During the evening we’d accumulated a couple of locals at our table to chat with. The first time we’d really been able to chat at length with Argentinians, and so we asked them all the questions we wanted answering. After another glass of wine we were invited to their cousins birthday party and Mike was sprayed with paco rabanne. However we were hungry and passed on the chance to develop our Spanish language skills further.

The main square in Cafayate was a hive of activity. It was Good Friday, and barely an hour earlier Jesus had been paraded down the street past our wine bar, with over a thousand devoted followers. There was still a long queue outside the main church, presumably to see him lying in state.

Dinner time in this part of Argentina seems to be around 11pm. Certainly if you enter a restaurant before 9pm you’ll be dining alone. Luckily, since we had been way laid at Chato’s, it was about 11pm and we managed to sneak the last table at a restaurant and have a decent meal for 18k ARS (£15 or so) all in. We didn’t finish the wine, by this point we didn’t need to.


Flat Battery

Time was tight today. We had to drop off our hire car back in Salta, a three hour drive away. A flat battery didn’t help. It took us a couple of hours to source some leads and someone to help jump start our car. Our Spanish isn’t great, so it took a lot of hand waving to explain our predicament to passers by, none of whom seemed to be carrying jump leads. Eventually we succeeded. Quite ironically we were parked directly outside a car battery shop, which was closed on Saturdays naturally.

The road from Cafayate to Salta runs downhill through the Quebrada de la conchas. I don’t need to tell you by now that Quebrada means valley. Conchas means seashells, but we didn’t see any of those.

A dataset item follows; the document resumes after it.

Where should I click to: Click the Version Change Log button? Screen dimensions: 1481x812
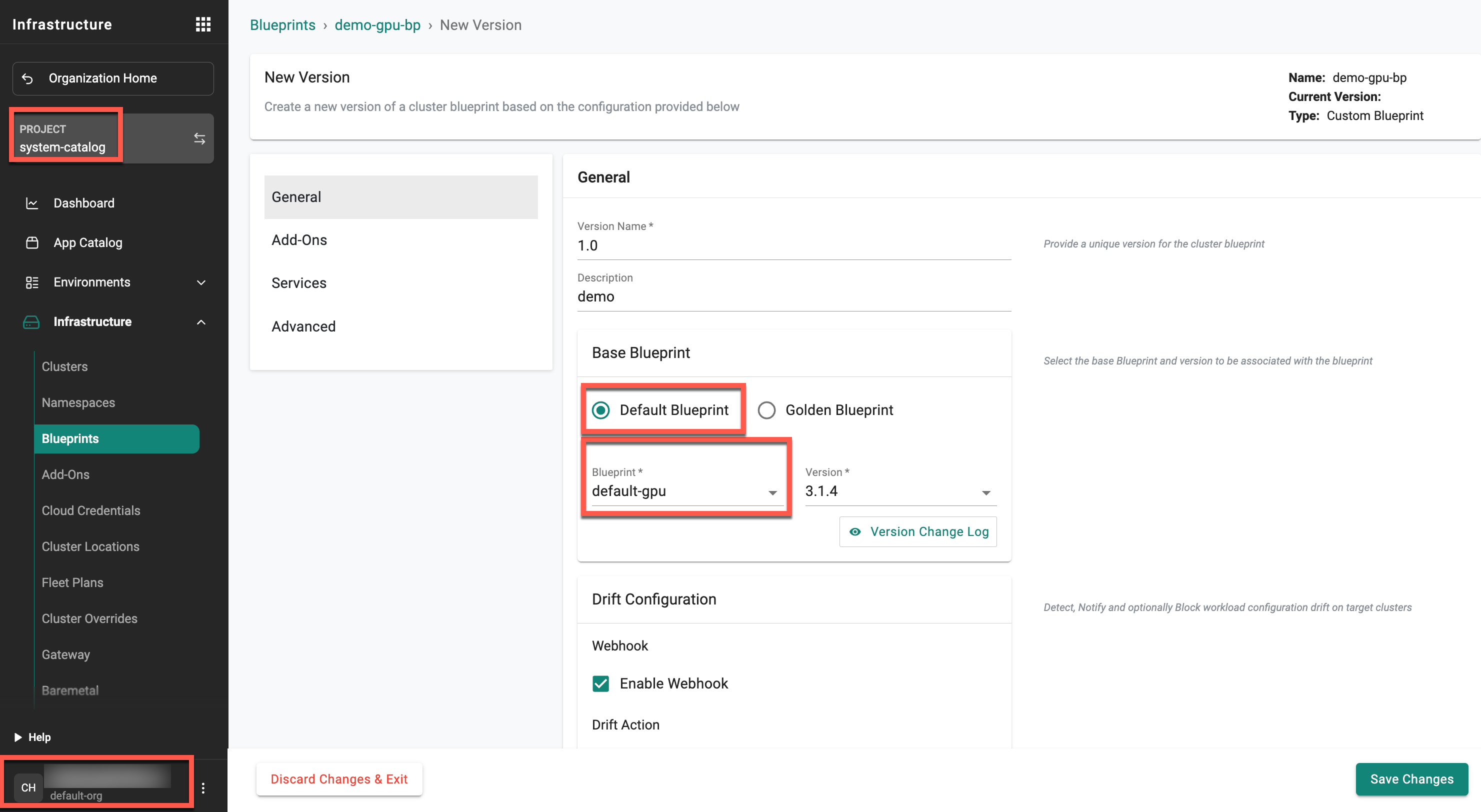(x=918, y=532)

This route is often frequented by day trippers from Salta, touted as a spectacular drive followed by wine tasting, it’s easy to see why it’s so popular. The viewpoints were certainly busier than the previous day’s. However on balance we felt the drive from Molinos to Cafayate was more special.

We were in a tight schedule to return the car by 2pm, but we did manage to swing by the bus station on the way into Salta to purchase a ticket for the night bus to San Pedro.

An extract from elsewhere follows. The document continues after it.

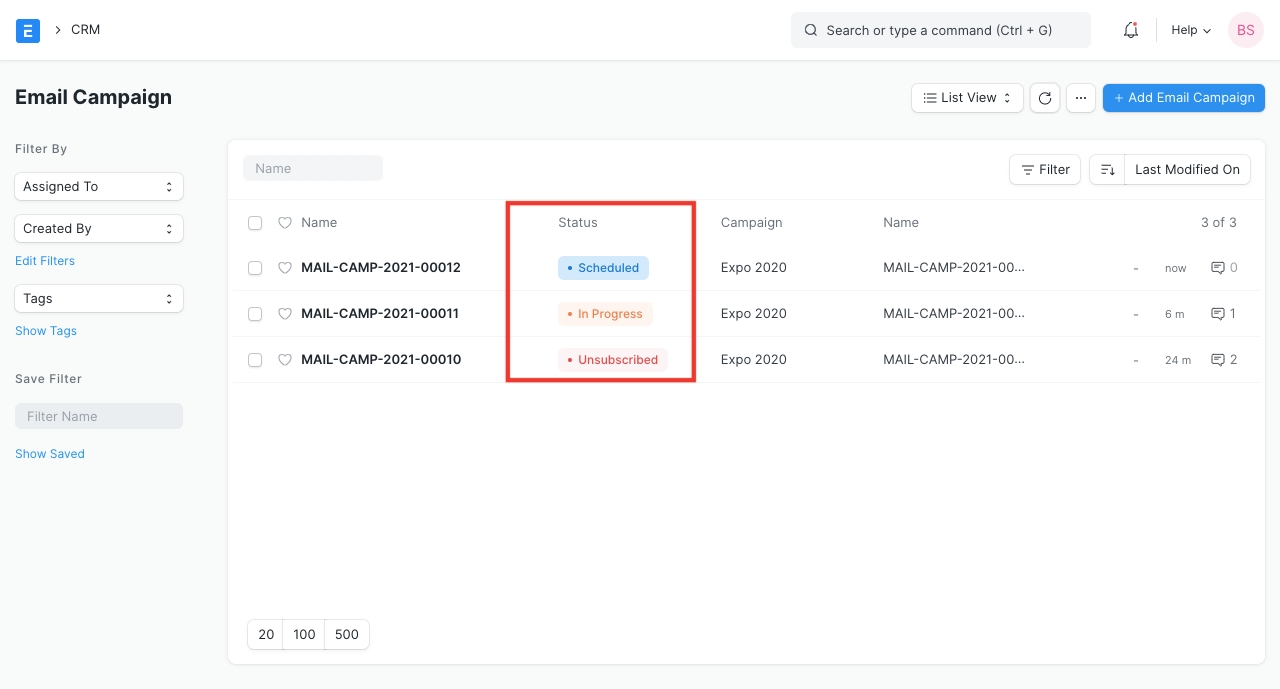Expand the Tags dropdown in sidebar
This screenshot has width=1280, height=689.
click(x=99, y=299)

The journey back to Chile had been a constant worry for the last week or so. There is only one bus per day, but a landslide had closed the roads and buses hadn’t run for the last fortnight. We were in luck, the bus was running again, and for 65k ARS each (£50) we secured a seat. Not the cheapest bus ever, but a useful link back to Chile to continue our tour. This would be the fifth and final crossing into Chile, and to be honest we are totally done with Chilean border guards and their painful processes.

Salta is actually a really charming city. Grand buildings surround the main square, which itself is filled with a variety of big trees, and statues of Argentine heroes. Oddly the main statue is of someone other than General Guemes, whose name adorns every municipal building, airport, and Main Street in the Salta region.

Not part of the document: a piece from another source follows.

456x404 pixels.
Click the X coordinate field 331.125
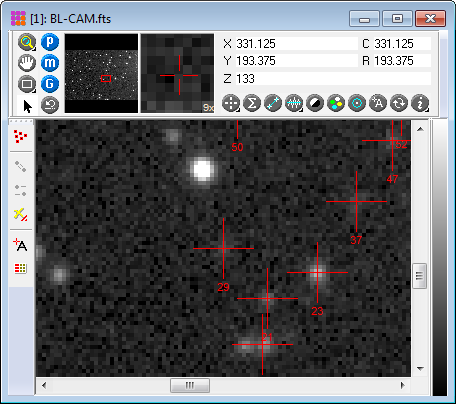[x=296, y=44]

Quite fortuitously we were staying in what appeared to be the craft brewery district of Salta. Unfortunately our lack of pesos meant Mike was limited to two craft beers this evening. Although that was a blessing in disguise as the night bus to San Pedro reaches an altitude of 4,950m. Up there altitude sickness is a real thing, but more likely you’ll just have a terrible headache for a couple of days.

Seems odd to end our time in northwest Argentina on a negative note. We really loved the road trip, and whilst it was only a flying visit, we can see how Salta and Jujuy have enchanted travellers. Pretty much everyone we’ve spoken to who had travelled a good chunk of South America had named it as a highlight of their travels. You can add us to that list.